Your goal
For this exercise, write out exactly the lines from the line containing "Instruction: Select 公司介绍 in site navigation" through the last line of the records, and no other lines.

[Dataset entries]
————

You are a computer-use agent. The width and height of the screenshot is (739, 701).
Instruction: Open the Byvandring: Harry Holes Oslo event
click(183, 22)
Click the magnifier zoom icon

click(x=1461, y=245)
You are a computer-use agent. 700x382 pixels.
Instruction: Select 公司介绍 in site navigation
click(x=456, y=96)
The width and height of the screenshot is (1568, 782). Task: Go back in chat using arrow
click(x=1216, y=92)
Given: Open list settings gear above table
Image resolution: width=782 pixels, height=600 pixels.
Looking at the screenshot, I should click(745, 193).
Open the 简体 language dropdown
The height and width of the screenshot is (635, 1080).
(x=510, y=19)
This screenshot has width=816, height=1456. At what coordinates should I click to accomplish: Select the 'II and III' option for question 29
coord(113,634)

————

Answer space
Instruction: Select 公司介绍 in site navigation
click(x=456, y=96)
The width and height of the screenshot is (1568, 782). Task: Go back in chat using arrow
click(x=1216, y=92)
Given: Open list settings gear above table
Image resolution: width=782 pixels, height=600 pixels.
Looking at the screenshot, I should click(745, 193).
Open the 简体 language dropdown
The height and width of the screenshot is (635, 1080).
(x=510, y=19)
This screenshot has width=816, height=1456. At what coordinates should I click to accomplish: Select the 'II and III' option for question 29
coord(113,634)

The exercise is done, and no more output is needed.